ACTIONS DEMANDÉES
1. D'après la critique de l'album de William Z. Villain, de quel État américain vient le musicien ?
2. Reprends la critique de l'album de William Z. Villain à la suite de sa dernière phrase.

═════ TEXTE FOURNI

William Z. Villain, un premier album aux invocations vaudoues

PREMIER ALBUM – Chaleur et moiteur en plein mois de février.  William Z. Villain débarque avec son premier album éponyme. Attention, sortilège droit devant.

Le mec vient du Wisconsin, pose sur la pochette de son album avec son chat et fait pousser ses salades bio dans son jardin. Mais ne te fie pas trop à ce portrait, car sa musique en est l’exact opposé. En 10 chansons, William Z. Villain va plutôt te faire découvrir les rythmes endiablés d’une Nouvelle-Orléans mystérieuse qu’un hymne à la culture vegan version Midwest. Et c’est tant mieux, car en 2017, il va falloir batailler sévère pour ne pas voir son album relégué à côté des grandes sorties attendues. William Z. Villain a le mérite de sortir le premier album de l’année à nous faire très forte impression.

Musique et sorcellerie

Pour découvrir la magie de chacun des titres, il faut en passer par l’introduction et « Spike My Brain ». Et là, il va falloir placer toute ta confiance dans cet Américain qui te promet un voyage merveilleux, si tant est que tu acceptes de te laisser envoûter et de te perdre dans un dédale de rythmes, de vocalises aiguës, de chœurs psalmodiés. Si tes hanches et tes pieds remuent sans ton consentement quand retentit le chant des cigales, c’est que tu as sauté la barrière et que tu es prêt. Prêt pour tout ce qui t’attend.

Car beaucoup de choses t’attendent. À chaque titre son qualificatif : sensuel et caniculaire pour « Anybody Gonna Move », imprévisible pour « Tippy Tippy Top », barré pour « Clave », intrigant pour « No Friend Of Mine », dansant et cubain pour « Ef-Ta », santanesque pour « Break », caressant pour « Home ».

══════════
═════ DONNÉES ENREGISTRÉES

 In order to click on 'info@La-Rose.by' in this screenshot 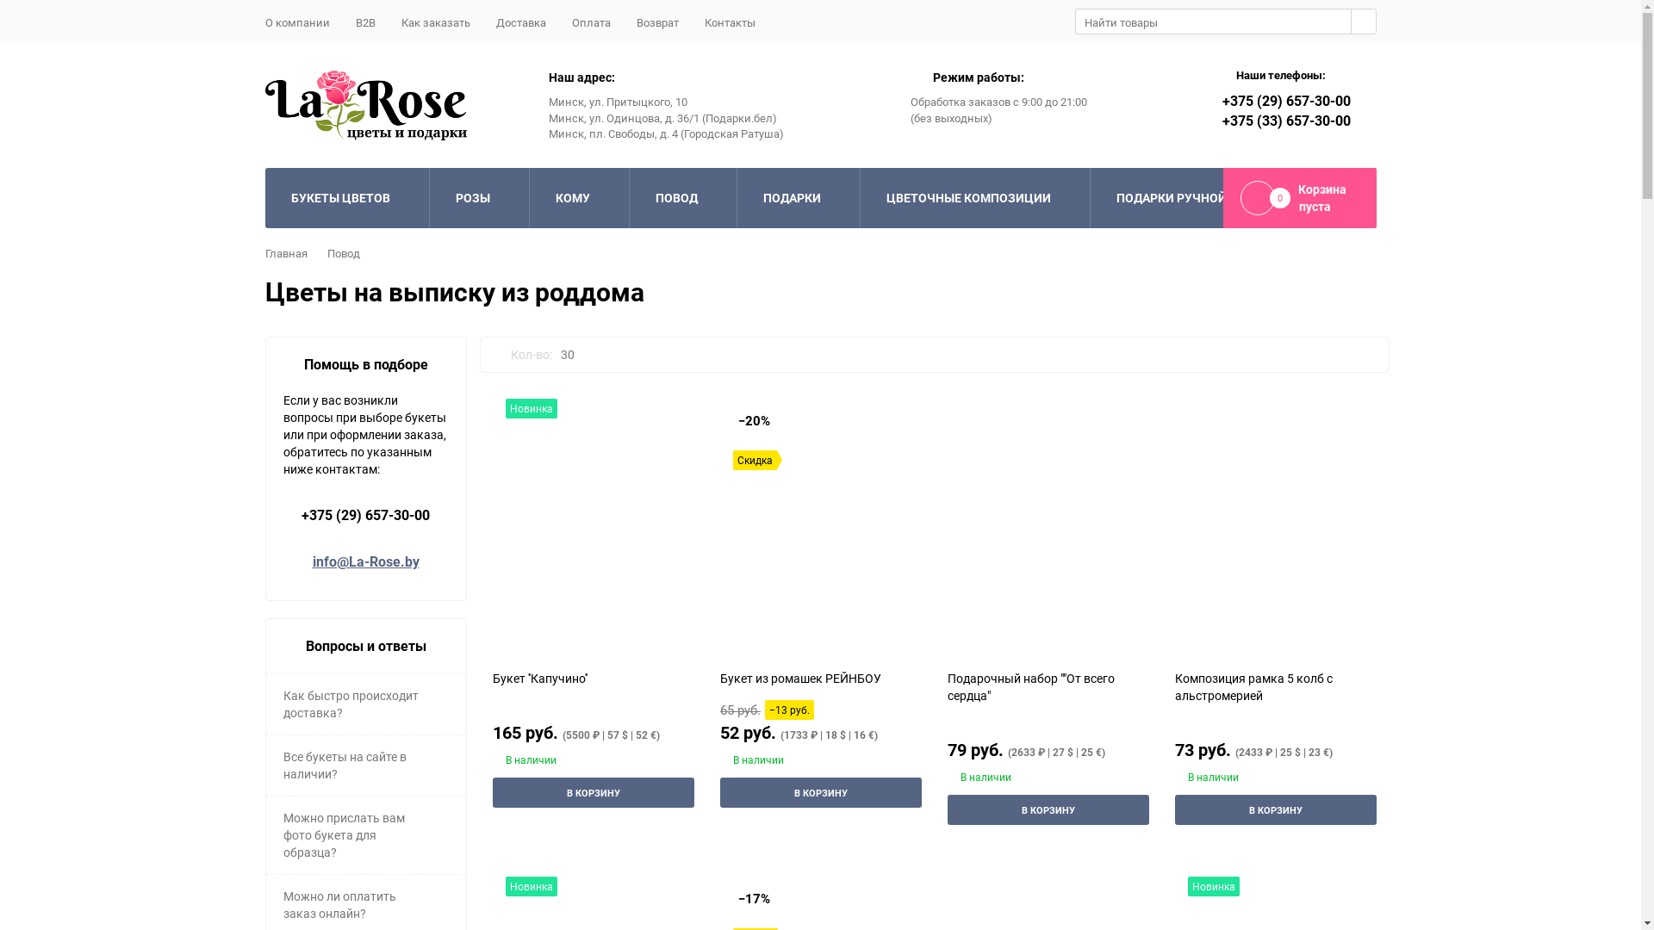, I will do `click(364, 561)`.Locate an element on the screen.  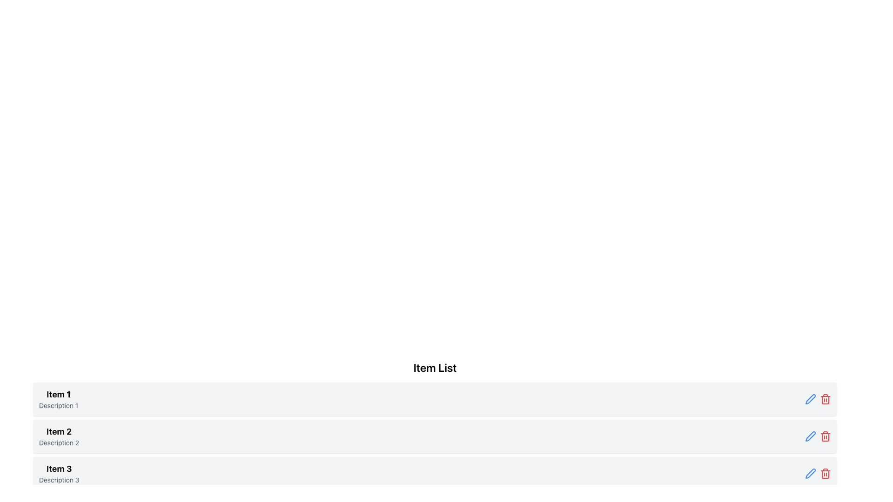
the static text element displaying 'Description 3', which is styled in a small gray font and located below 'Item 3' is located at coordinates (59, 481).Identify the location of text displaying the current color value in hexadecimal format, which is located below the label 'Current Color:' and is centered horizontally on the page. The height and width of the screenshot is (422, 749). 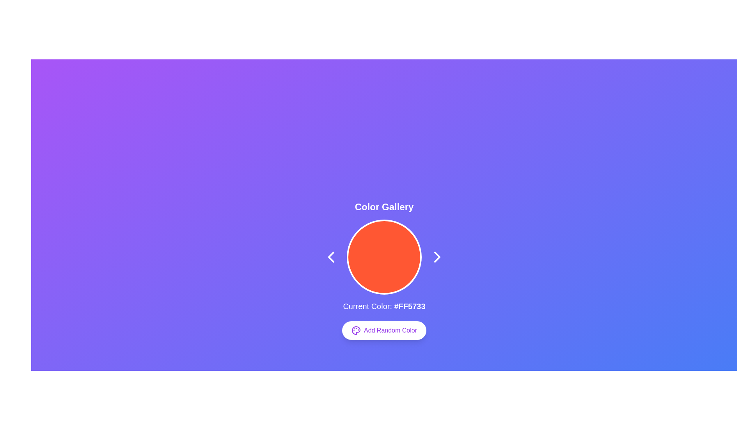
(409, 305).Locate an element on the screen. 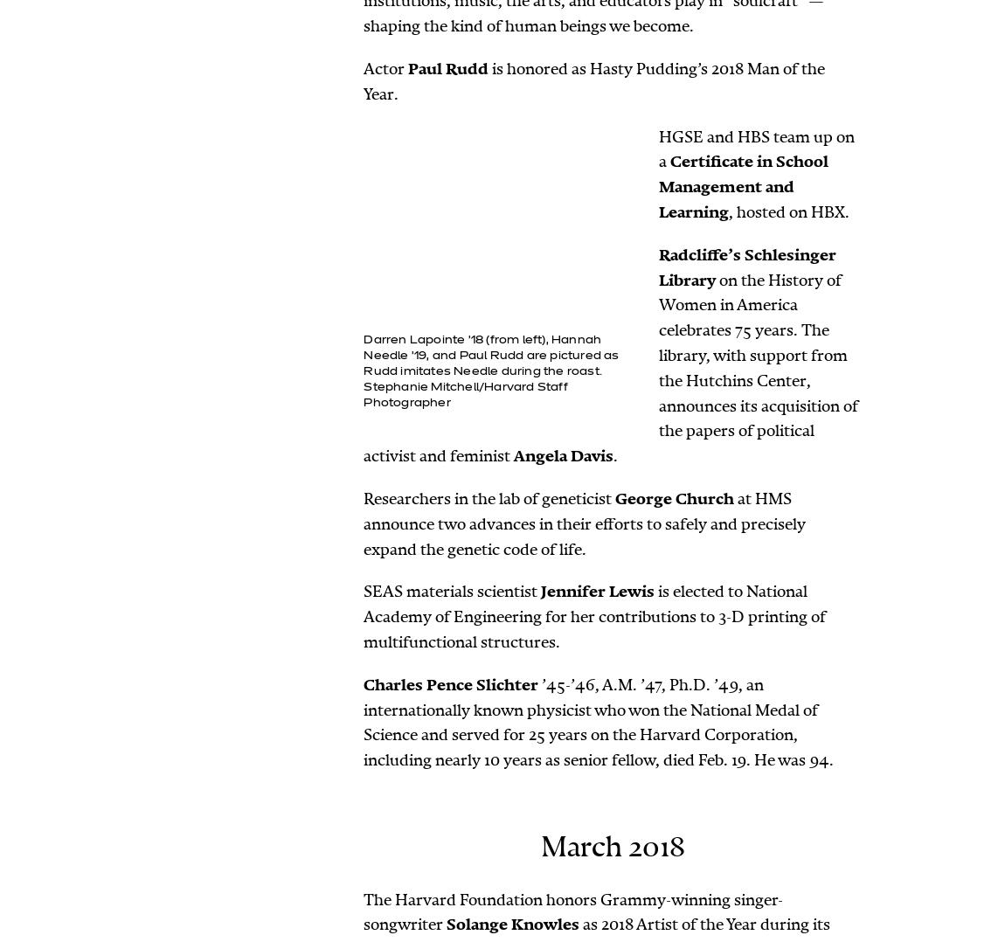  'Certificate in School Management and Learning' is located at coordinates (657, 186).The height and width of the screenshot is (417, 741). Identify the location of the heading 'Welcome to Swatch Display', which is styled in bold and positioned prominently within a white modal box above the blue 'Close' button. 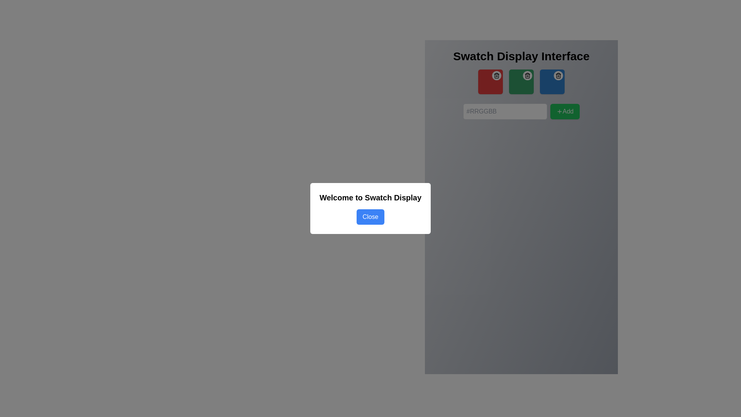
(370, 197).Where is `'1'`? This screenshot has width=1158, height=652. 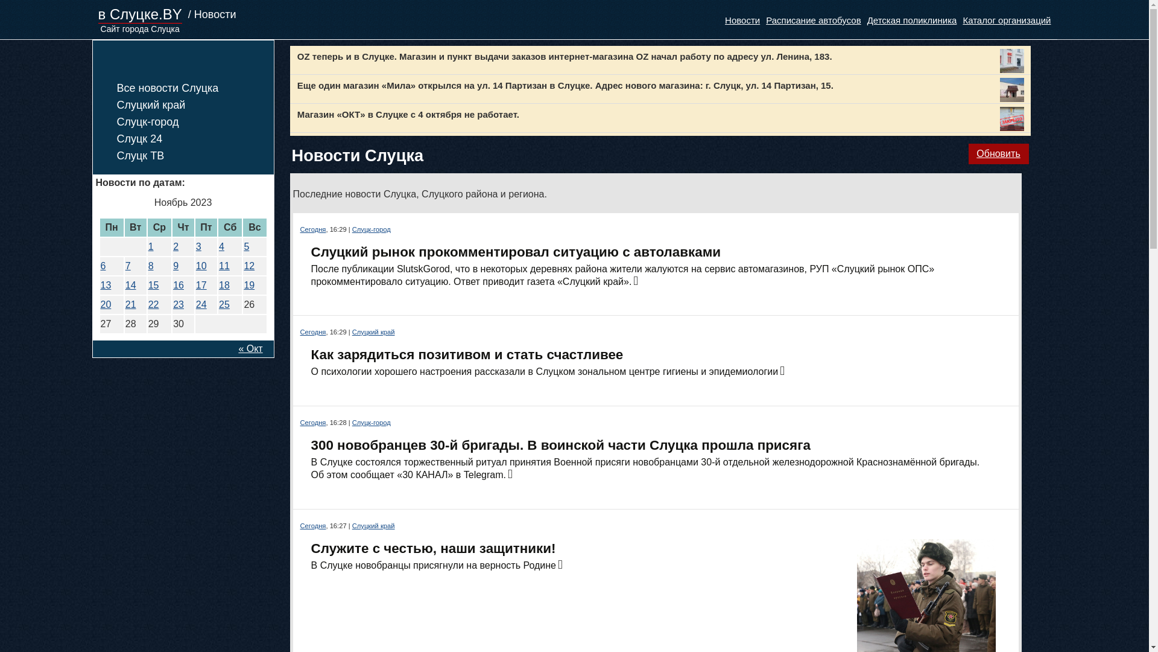
'1' is located at coordinates (150, 246).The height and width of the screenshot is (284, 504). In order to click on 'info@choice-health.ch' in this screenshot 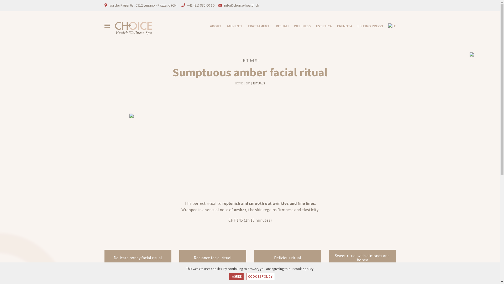, I will do `click(241, 5)`.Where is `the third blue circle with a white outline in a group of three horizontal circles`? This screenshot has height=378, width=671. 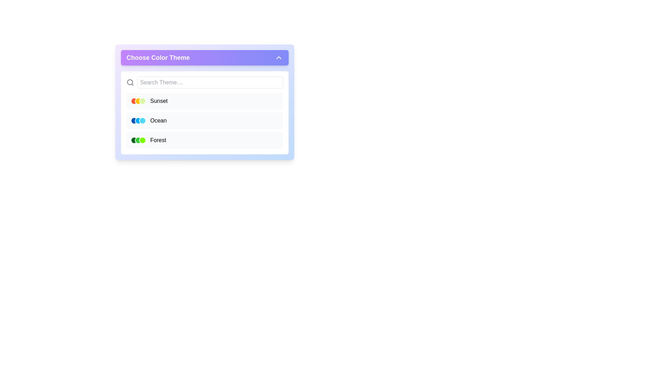
the third blue circle with a white outline in a group of three horizontal circles is located at coordinates (142, 120).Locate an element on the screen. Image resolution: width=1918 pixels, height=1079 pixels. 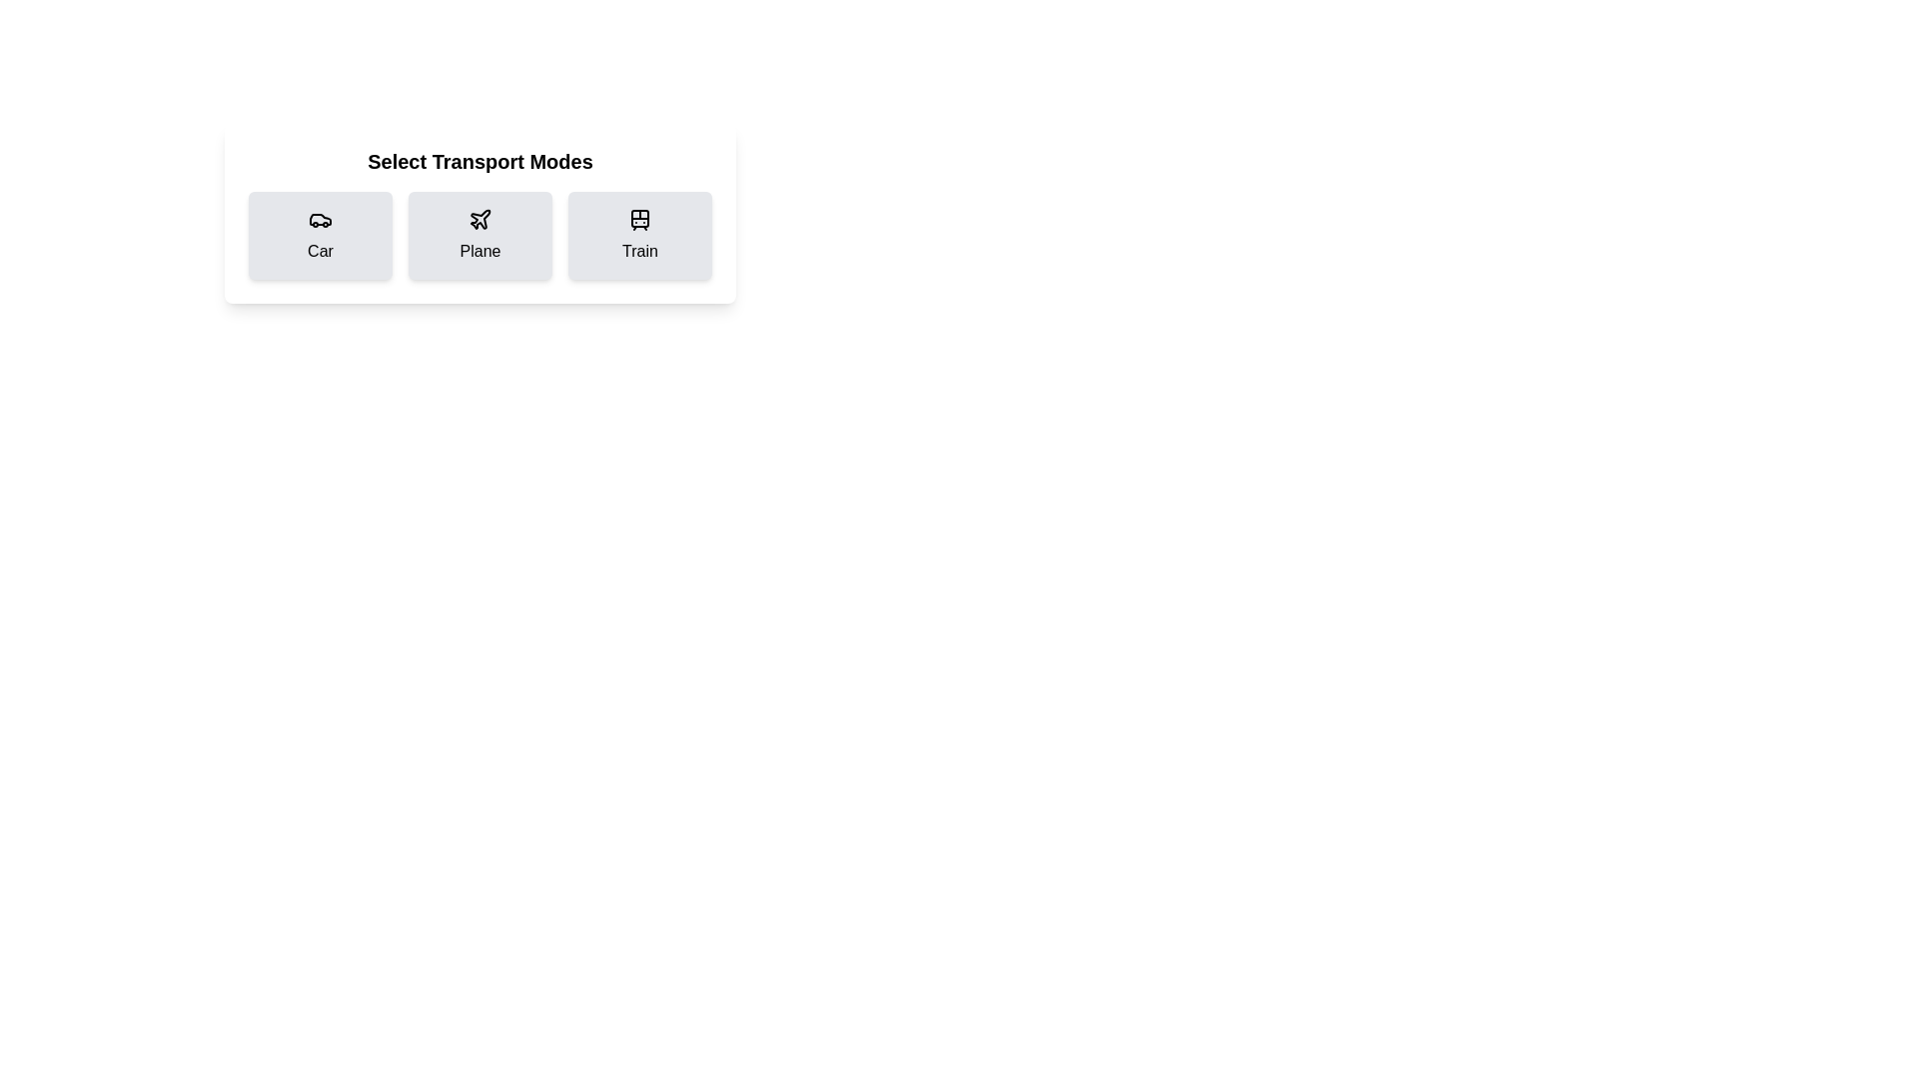
the card representing the transport mode Plane to select it is located at coordinates (479, 234).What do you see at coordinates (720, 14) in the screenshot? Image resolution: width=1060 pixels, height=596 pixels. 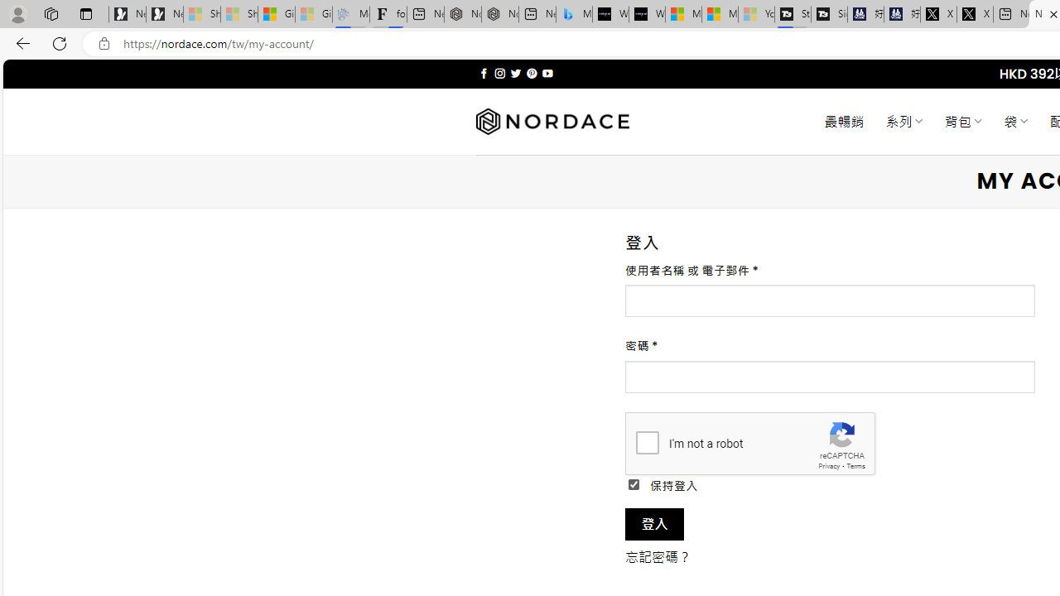 I see `'Microsoft Start'` at bounding box center [720, 14].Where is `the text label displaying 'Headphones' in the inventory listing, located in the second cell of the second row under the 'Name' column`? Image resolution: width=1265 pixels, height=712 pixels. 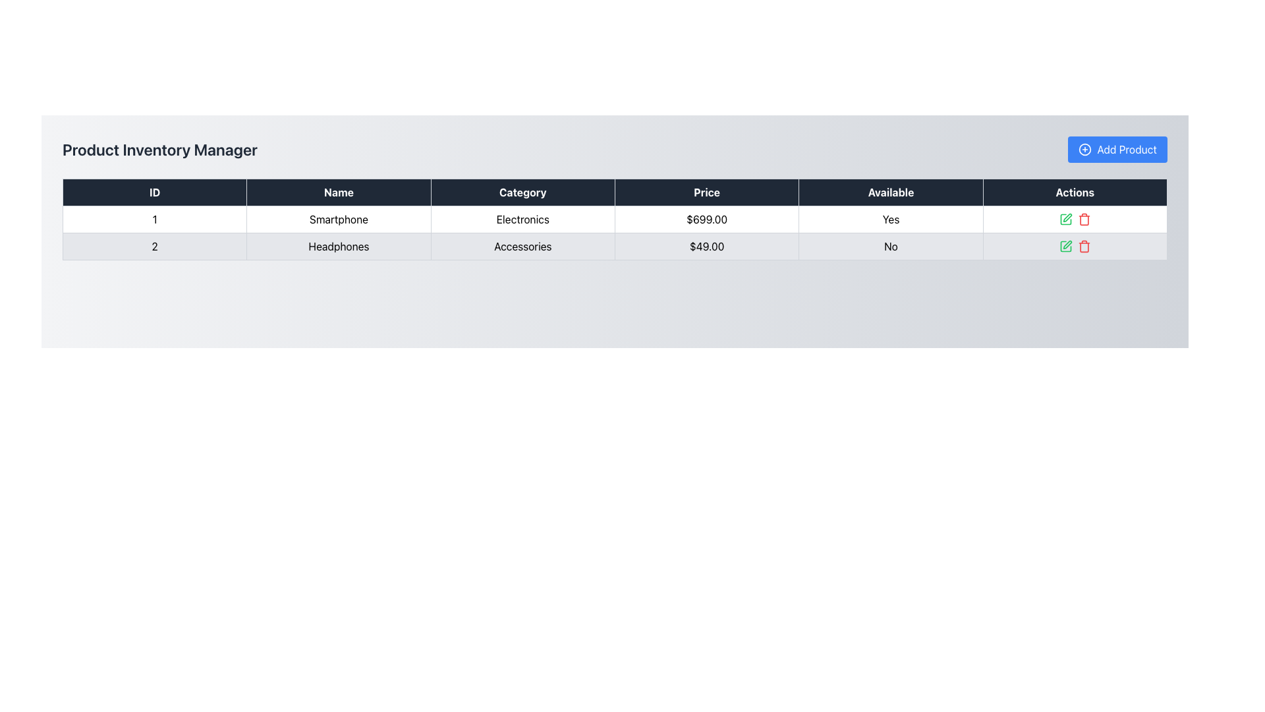
the text label displaying 'Headphones' in the inventory listing, located in the second cell of the second row under the 'Name' column is located at coordinates (339, 246).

══════════

RÉPONSES AUX EXERCICES
1. Du Wisconsin.

2.
Her song, l’oeil du cyclone Villain

Le coup de cœur, lui, n’a pas changé depuis la première écoute. Le charme de « Her Song » nous plaque au fond de notre rocking-chair sur le porche d’une maison, le regard perdu entre les saules du bayou, et les oreilles toutes entières à écouter les cigales dans les hautes herbes. Et si on aurait bien vu ce titre comme clôture à ce voyage merveilleux, force est de reconnaître qu’il représente aussi une belle pause dans l’album.

Petit bonus : la version radio du single « Anybody Gonna Move » boucle ce premier disque, comme une promesse de l’entendre encore un bout de temps tourner dans ton esprit. Une invitation à revenir, souvent, écouter tout cela, et plonger encore.

William Z. Villain, sortie le 3 février 2017 (Normandeep Blues Records)
► En concert le 8 février à Amiens, le 9 février à Nancy, le 10 février à Annecy, le 11 février à Dijon, et le 12 février à La Maroquinerie à Paris.